What is needed — Take the entries below and print all of them exactly, please.

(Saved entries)
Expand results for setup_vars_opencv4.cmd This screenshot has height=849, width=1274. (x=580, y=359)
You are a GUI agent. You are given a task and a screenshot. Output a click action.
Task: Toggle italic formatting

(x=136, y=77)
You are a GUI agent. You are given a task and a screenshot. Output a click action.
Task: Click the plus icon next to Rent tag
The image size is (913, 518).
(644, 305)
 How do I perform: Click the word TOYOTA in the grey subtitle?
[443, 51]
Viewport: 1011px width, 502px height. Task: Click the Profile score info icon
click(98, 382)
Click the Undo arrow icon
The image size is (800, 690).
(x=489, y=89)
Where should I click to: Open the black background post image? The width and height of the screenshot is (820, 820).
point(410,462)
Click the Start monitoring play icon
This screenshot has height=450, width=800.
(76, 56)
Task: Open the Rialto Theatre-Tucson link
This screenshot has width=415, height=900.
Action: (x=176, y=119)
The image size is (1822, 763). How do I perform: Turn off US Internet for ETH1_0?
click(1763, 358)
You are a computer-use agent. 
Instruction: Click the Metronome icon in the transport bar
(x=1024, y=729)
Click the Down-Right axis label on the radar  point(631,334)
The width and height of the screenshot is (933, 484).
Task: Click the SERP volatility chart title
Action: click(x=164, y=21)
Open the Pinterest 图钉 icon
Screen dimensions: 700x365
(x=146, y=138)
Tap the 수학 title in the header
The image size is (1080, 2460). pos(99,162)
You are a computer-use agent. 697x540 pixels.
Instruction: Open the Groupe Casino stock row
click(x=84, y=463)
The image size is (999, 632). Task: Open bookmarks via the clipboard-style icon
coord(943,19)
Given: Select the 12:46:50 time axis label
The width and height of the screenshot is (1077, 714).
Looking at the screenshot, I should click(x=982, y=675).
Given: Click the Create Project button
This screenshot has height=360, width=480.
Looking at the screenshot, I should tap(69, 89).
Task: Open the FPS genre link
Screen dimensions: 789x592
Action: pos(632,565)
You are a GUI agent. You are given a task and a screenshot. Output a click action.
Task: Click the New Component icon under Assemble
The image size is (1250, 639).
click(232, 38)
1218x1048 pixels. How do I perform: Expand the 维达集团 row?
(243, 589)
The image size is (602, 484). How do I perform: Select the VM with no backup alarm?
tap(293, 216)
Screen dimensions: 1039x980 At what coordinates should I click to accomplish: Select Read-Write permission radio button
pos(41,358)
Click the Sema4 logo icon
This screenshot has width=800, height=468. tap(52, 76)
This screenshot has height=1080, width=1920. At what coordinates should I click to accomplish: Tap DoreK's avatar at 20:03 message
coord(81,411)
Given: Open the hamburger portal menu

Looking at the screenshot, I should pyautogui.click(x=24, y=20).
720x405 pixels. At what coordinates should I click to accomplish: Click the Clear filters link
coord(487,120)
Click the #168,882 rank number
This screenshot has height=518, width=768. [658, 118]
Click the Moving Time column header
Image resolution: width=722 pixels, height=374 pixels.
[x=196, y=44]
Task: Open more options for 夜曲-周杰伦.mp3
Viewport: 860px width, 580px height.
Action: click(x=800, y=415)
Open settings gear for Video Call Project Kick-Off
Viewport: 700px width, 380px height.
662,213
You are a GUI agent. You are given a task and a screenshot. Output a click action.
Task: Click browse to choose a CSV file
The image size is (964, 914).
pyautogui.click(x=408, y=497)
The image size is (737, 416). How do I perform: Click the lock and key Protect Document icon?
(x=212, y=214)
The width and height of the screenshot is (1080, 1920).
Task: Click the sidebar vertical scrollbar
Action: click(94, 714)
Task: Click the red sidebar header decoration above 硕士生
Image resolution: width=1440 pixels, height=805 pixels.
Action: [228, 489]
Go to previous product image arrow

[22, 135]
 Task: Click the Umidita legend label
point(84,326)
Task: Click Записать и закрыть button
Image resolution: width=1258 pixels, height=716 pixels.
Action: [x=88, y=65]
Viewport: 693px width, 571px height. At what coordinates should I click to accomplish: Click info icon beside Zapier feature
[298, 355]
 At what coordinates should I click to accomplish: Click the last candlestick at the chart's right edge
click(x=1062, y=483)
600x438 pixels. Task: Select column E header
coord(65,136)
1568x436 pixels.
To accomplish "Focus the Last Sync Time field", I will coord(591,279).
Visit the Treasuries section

Exercise result —
Expand results for setup_vars_opencv4.cmd This screenshot has height=849, width=1274. (x=580, y=359)
You are a GUI agent. You are given a task and a screenshot. Output a click action.
Task: Toggle italic formatting

(x=136, y=77)
You are a GUI agent. You are given a task and a screenshot. Output a click action.
Task: Click the plus icon next to Rent tag
The image size is (913, 518).
(644, 305)
 How do I perform: Click the word TOYOTA in the grey subtitle?
[443, 51]
Viewport: 1011px width, 502px height. Task: Click the Profile score info icon
click(98, 382)
Click the Undo arrow icon
The image size is (800, 690).
(x=489, y=89)
Where should I click to: Open the black background post image? The width and height of the screenshot is (820, 820).
point(410,462)
Click the Start monitoring play icon
This screenshot has height=450, width=800.
(76, 56)
Task: Open the Rialto Theatre-Tucson link
This screenshot has width=415, height=900.
Action: (x=176, y=119)
The image size is (1822, 763). How do I perform: Turn off US Internet for ETH1_0?
click(1763, 358)
You are a computer-use agent. 
Instruction: Click the Metronome icon in the transport bar
(x=1024, y=729)
Click the Down-Right axis label on the radar  point(631,334)
The width and height of the screenshot is (933, 484).
Task: Click the SERP volatility chart title
Action: click(x=164, y=21)
Open the Pinterest 图钉 icon
Screen dimensions: 700x365
(x=146, y=138)
Tap the 수학 title in the header
The image size is (1080, 2460). pos(99,162)
You are a computer-use agent. 697x540 pixels.
Instruction: Open the Groupe Casino stock row
click(x=84, y=463)
The image size is (999, 632). Task: Open bookmarks via the clipboard-style icon
coord(943,19)
Given: Select the 12:46:50 time axis label
The width and height of the screenshot is (1077, 714).
Looking at the screenshot, I should click(x=982, y=675).
Given: Click the Create Project button
This screenshot has height=360, width=480.
Looking at the screenshot, I should tap(69, 89).
Task: Open the FPS genre link
Screen dimensions: 789x592
Action: pos(632,565)
You are a GUI agent. You are given a task and a screenshot. Output a click action.
Task: Click the New Component icon under Assemble
The image size is (1250, 639).
click(232, 38)
1218x1048 pixels. How do I perform: Expand the 维达集团 row?
(243, 589)
The image size is (602, 484). How do I perform: Select the VM with no backup alarm?
tap(293, 216)
Screen dimensions: 1039x980 At what coordinates should I click to accomplish: Select Read-Write permission radio button
pos(41,358)
Click the Sema4 logo icon
This screenshot has width=800, height=468. tap(52, 76)
This screenshot has height=1080, width=1920. At what coordinates should I click to accomplish: Tap DoreK's avatar at 20:03 message
coord(81,411)
Given: Open the hamburger portal menu

Looking at the screenshot, I should pyautogui.click(x=24, y=20).
720x405 pixels. At what coordinates should I click to accomplish: Click the Clear filters link
coord(487,120)
Click the #168,882 rank number
This screenshot has height=518, width=768. [658, 118]
Click the Moving Time column header
Image resolution: width=722 pixels, height=374 pixels.
[x=196, y=44]
Task: Open more options for 夜曲-周杰伦.mp3
Viewport: 860px width, 580px height.
Action: click(x=800, y=415)
Open settings gear for Video Call Project Kick-Off
Viewport: 700px width, 380px height.
662,213
You are a GUI agent. You are given a task and a screenshot. Output a click action.
Task: Click browse to choose a CSV file
The image size is (964, 914).
pyautogui.click(x=408, y=497)
The image size is (737, 416). How do I perform: Click the lock and key Protect Document icon?
(x=212, y=214)
The width and height of the screenshot is (1080, 1920).
Task: Click the sidebar vertical scrollbar
Action: click(94, 714)
Task: Click the red sidebar header decoration above 硕士生
Image resolution: width=1440 pixels, height=805 pixels.
Action: [228, 489]
Go to previous product image arrow

[22, 135]
 Task: Click the Umidita legend label
point(84,326)
Task: Click Записать и закрыть button
Image resolution: width=1258 pixels, height=716 pixels.
Action: [x=88, y=65]
Viewport: 693px width, 571px height. At what coordinates should I click to accomplish: Click info icon beside Zapier feature
[298, 355]
 At what coordinates should I click to accomplish: Click the last candlestick at the chart's right edge
click(x=1062, y=483)
600x438 pixels. Task: Select column E header
coord(65,136)
1568x436 pixels.
To accomplish "Focus the Last Sync Time field", I will coord(591,279).
Visit the Treasuries section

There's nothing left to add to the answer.